As the high-demand dates like Christmas and Black Friday approach, e-commerce in Brazil is preparing for a significant increase in cyber attacks. To ensure the security and stability of their platforms, many companies are already taking preventive measures to avoid issues during the shopping period.
These efforts include reviewing security vulnerabilities, correcting slow performance and errors that could lead to attacks and fraud, affecting both the user experience and brand reputation. A study by PwC shows that more than half of consumers (55%) would avoid buying from a company after a negative experience, and 8% would give up after a single unfavorable incident.
“Investing in the quality and security of digital systems not only prevents financial and image losses, but also ensures a positive experience for users, strengthening brand trust and promoting success in high-traffic events,” says Wagner Elias, CEO of Conviso, a company specialized in application security (AppSec).
Recent cases, such as the Facebook data leak and the failures in the Latam/Multiplus system, highlight the importance of robust preparation. According to a 2020 Consortium for Information & Software Quality (CISQ) report, the number of system failures increases by about 15% annually. Moreover, Security Magazine revealed that software failures caused a loss of 2.4 trillion dollars in the United States in 2022, with a growth of 1.52 trillion dollars in “technical debt,” related to rework to fix software deficiencies.
Application Security
E-commerce software protection is carried out through application security, a market expected to grow globally to reach US$ 25 billion by 2029, according to Mordor Intelligence. This work involves a comprehensive and detailed view of a system’s vulnerabilities and the implementation of proactive defense mechanisms.

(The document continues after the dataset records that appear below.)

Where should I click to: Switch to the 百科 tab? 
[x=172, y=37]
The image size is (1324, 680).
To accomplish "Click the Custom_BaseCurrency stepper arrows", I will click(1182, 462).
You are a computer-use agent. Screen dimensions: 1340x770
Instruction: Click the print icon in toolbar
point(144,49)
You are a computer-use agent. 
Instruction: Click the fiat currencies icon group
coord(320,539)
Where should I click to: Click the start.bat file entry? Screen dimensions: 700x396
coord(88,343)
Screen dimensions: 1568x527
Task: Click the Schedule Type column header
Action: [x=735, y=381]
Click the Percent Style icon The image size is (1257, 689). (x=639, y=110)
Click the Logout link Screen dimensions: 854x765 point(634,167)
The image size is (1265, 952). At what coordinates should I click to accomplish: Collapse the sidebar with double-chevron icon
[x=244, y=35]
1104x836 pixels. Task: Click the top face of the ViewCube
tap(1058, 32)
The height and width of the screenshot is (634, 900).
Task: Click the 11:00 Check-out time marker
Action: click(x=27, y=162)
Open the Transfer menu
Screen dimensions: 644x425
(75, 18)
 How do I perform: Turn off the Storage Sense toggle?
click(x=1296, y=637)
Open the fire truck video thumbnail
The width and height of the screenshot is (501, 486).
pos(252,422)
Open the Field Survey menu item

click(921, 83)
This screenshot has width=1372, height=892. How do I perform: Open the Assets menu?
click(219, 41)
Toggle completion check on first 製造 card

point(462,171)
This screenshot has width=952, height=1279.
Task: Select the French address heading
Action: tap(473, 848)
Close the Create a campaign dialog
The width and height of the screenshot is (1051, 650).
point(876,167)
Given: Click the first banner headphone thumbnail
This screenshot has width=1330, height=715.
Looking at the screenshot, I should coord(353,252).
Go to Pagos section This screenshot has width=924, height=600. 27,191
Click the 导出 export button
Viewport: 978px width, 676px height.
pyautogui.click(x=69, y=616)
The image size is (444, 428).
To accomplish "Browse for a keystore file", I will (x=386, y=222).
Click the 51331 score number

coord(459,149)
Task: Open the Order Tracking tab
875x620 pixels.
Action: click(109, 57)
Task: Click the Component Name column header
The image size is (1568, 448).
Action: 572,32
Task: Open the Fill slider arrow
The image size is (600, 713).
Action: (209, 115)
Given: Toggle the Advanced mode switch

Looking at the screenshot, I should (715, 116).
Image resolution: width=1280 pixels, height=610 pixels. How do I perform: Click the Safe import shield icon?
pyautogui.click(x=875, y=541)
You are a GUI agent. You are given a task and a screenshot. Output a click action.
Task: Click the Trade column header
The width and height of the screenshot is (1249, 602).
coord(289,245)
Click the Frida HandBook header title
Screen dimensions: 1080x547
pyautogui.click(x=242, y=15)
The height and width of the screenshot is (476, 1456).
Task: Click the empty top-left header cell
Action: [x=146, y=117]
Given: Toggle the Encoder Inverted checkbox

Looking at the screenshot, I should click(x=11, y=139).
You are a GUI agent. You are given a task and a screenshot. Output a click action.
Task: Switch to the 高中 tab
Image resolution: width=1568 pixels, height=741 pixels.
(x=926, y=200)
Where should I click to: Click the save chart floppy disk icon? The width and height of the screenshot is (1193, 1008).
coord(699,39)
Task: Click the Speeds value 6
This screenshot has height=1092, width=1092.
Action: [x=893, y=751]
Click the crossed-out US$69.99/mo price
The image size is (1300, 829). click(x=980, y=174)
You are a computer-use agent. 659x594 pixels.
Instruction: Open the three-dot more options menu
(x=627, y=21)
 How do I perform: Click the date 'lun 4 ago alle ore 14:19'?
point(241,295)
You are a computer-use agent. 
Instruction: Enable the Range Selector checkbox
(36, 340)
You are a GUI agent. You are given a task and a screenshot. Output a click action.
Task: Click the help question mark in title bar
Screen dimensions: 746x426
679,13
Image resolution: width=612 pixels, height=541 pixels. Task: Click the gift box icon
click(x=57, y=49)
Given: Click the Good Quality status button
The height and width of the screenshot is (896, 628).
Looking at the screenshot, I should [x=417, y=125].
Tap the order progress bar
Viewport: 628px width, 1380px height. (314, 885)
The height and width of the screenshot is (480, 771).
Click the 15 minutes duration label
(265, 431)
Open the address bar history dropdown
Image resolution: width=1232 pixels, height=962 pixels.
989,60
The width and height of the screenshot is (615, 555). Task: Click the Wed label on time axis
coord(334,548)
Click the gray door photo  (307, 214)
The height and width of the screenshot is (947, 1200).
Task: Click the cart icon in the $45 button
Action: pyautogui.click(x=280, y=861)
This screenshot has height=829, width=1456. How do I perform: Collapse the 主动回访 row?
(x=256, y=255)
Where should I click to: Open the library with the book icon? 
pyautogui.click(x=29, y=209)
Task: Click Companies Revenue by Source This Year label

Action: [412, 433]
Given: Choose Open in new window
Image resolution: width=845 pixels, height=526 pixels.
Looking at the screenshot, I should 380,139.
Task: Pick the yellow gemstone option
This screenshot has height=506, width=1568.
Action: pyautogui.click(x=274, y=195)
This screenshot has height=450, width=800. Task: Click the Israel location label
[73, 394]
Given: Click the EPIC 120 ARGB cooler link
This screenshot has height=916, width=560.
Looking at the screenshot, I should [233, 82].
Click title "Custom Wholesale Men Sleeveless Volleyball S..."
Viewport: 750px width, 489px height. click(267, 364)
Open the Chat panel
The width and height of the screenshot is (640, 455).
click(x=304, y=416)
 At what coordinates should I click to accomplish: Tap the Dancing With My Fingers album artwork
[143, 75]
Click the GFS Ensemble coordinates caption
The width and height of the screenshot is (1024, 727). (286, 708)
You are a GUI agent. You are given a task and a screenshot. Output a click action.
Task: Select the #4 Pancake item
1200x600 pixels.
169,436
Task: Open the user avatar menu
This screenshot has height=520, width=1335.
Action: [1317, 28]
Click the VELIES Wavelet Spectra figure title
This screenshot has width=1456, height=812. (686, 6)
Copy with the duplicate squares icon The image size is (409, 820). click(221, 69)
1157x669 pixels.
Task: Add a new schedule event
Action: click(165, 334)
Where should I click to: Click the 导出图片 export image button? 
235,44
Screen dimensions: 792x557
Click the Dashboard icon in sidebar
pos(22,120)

“By way of comparison, it works like this: when you park your car, you consider if the location is safe and if there are measures to be taken to protect the vehicle. Similarly, problems are anticipated, and strategies are created to avoid risks,” explains Luiz Henrique Custódio, TechLead at Conviso.
Custódio suggests that companies constantly review their platforms to identify and fix possible security gaps, creating a culture of security. Furthermore, for large events, it is crucial for companies to invest in robust infrastructure and conduct load tests to ensure their systems can handle access peaks.
Consumers Should Stay Alert
Wagner Elias emphasizes that caution is crucial for both companies and consumers. For consumers, this involves following safe practices when browsing and making online transactions. “Always opt for secure payment methods, such as Google Pay, Apple Pay, or credit cards, which offer legal protection in case of issues with the seller,” advises Elias.
It also highlights the importance of keeping smartphone and PC software updated, as criminals often exploit security vulnerabilities in outdated systems. “Avoid downloading apps and software from suspicious sources, and if you need to download from a link, carefully check the information and reviews of the app,” warns Elias. “Beware of offers that seem too good to be true; they may hide fraudulent intentions.”
Fraudulent websites often mimic well-known stores to steal personal and financial information. Elias suggests always checking if the site’s URL starts with ‘HTTPS’ and displays a padlock icon in the address bar. “Fake sites usually lack these features. Also, watch out for grammatical and typographical errors, and make sure the site provides clear contact information, such as email, phone, and physical address,” he adds.
Other common fraud strategies include phishing scams, where criminals attempt to obtain personal information through fake messages, and fake apps, which often contain malware. “To avoid these issues, only download apps from official stores, like the App Store and Play Store. Also, be wary of pop-ups offering downloads of fake antivirus software, as they can be used to steal sensitive data,” Elias concludes.